The Art Teachers Association of Ireland (ATAI) is a voluntarily run subject association group. Its main function is representing Art Teachers, (predominantly at post-primary level) in Ireland. The association is a member of the Subject Association Representative Groups (SARG).

The association was established in 1950. The association concerns itself with developing and promoting Art education in Ireland.
Over the years of its existence, it has been run by art teachers, for art teachers. There is a national executive that oversees policy and promotion, and over the years regional branches formed so that art teachers (usually working alone in their departments) could meet and share ideas and good practices.

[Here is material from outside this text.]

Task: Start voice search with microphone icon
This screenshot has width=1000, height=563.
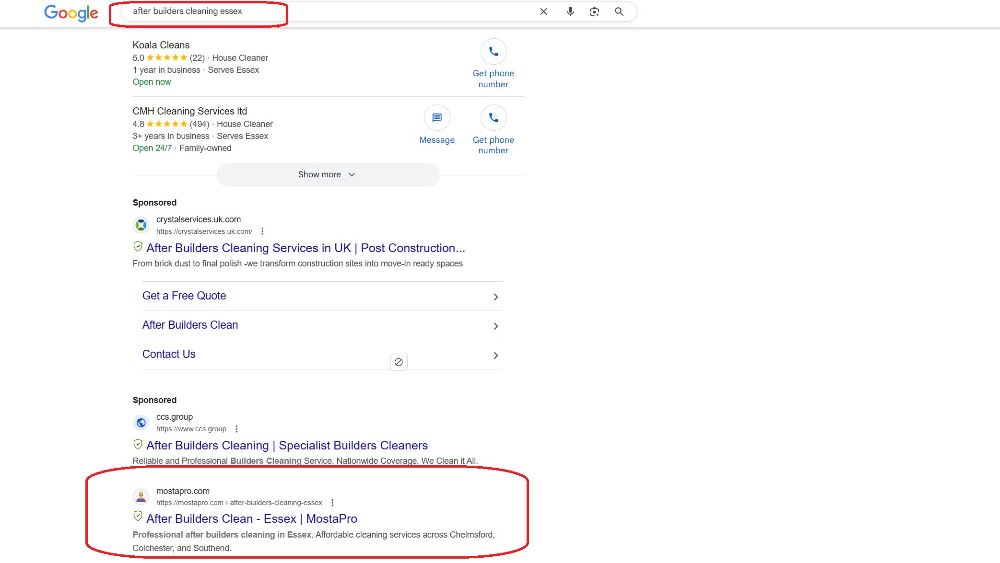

As well as collaborating with SARG and TPN who help fund the association, the association often collaborates with the Initial Teacher Education colleges, such as NCAD LSAD and CIT such as the senior cycle teachmeet co-run with NCAD.

==Regional structure==
The organisation is set up and run in a regional structure, usually tied to county borders. There historically have been several regions, currently there are:
- Cork
- Donegal
- Dublin
- Galway
- Tipperary/Limerick

==Conference==
An annual conference is organised partially funded with TPN funding. The conference usually discusses methodologies, learning and will usually address topical issues.

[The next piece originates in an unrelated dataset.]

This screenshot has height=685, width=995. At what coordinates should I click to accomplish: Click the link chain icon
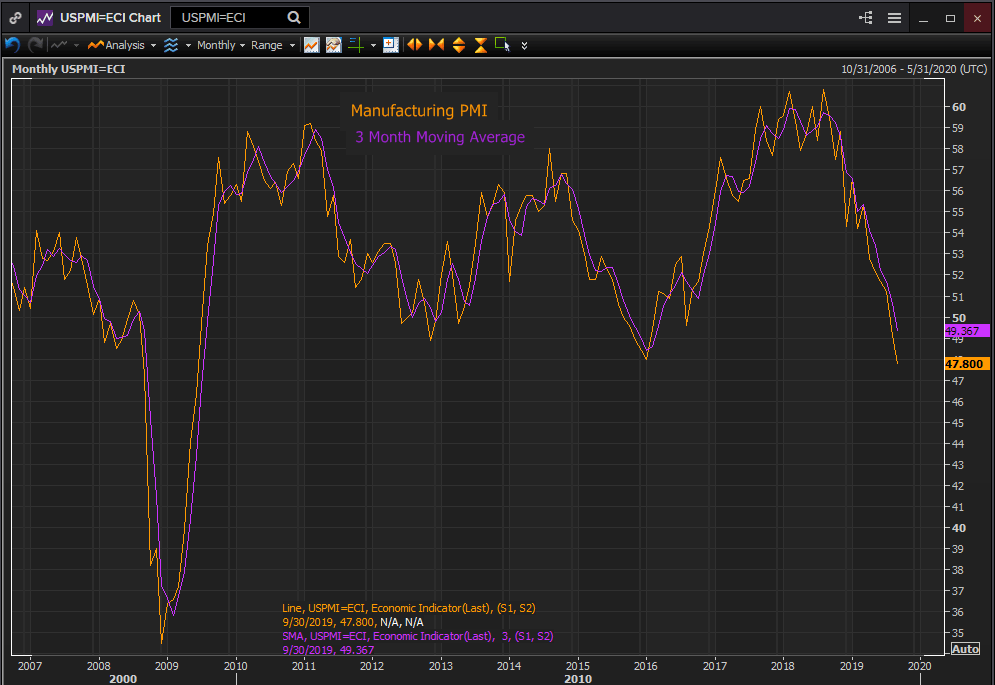pyautogui.click(x=15, y=18)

==Leaving Certificate Art reform==
In 2020, the Irish Leaving Certificate Art curriculum was updated for the first time since 1971, with the draft specification being called in 2017. There had been numerous calls for it to be updated to align with the then Junior Cycle curriculum, as changed in the 1990s. During that time, the ATAI represented art teachers in advocating for this change to happen. The 1971 syllabus had several elements

- Life Sketching (12.5%)
- Craft OR Design (25%)
- Still Life OR Imaginative Composition OR Abstract Composition (25%)
- History and Appreciation of Art (37.5%)
  - Irish Art History (12.5%)
  - European Art History (12.5%)
  - Appreciation of Art and Design (12.5%)

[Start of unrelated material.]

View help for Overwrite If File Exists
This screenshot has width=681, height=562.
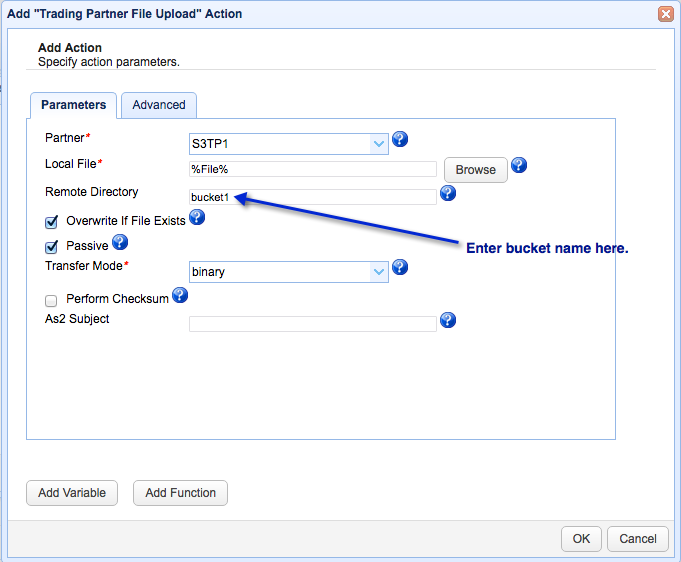coord(197,217)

The syllabus was criticised for being too broad, having 6000 years of history to focus on, and in particular, the examination process, which could ask anything from Newgrange to Banksy.

===00's draft syllabus===
There was a draft syllabus issued by the NCCA in consultation with interested bodies, such as the TUI, ASTI, SEC, and subject groups including the ATAI. Due to the economic crisis of 2008, and subsequent Irish recession, this syllabus was shelved indefinitely.

During the mid-2010s, the NCCA committed to reforming the art syllabus.

==Texaco Children's Art Competition==
This competition started as an ATAI competition, and was adopted and sponsored by Texaco (then caltex).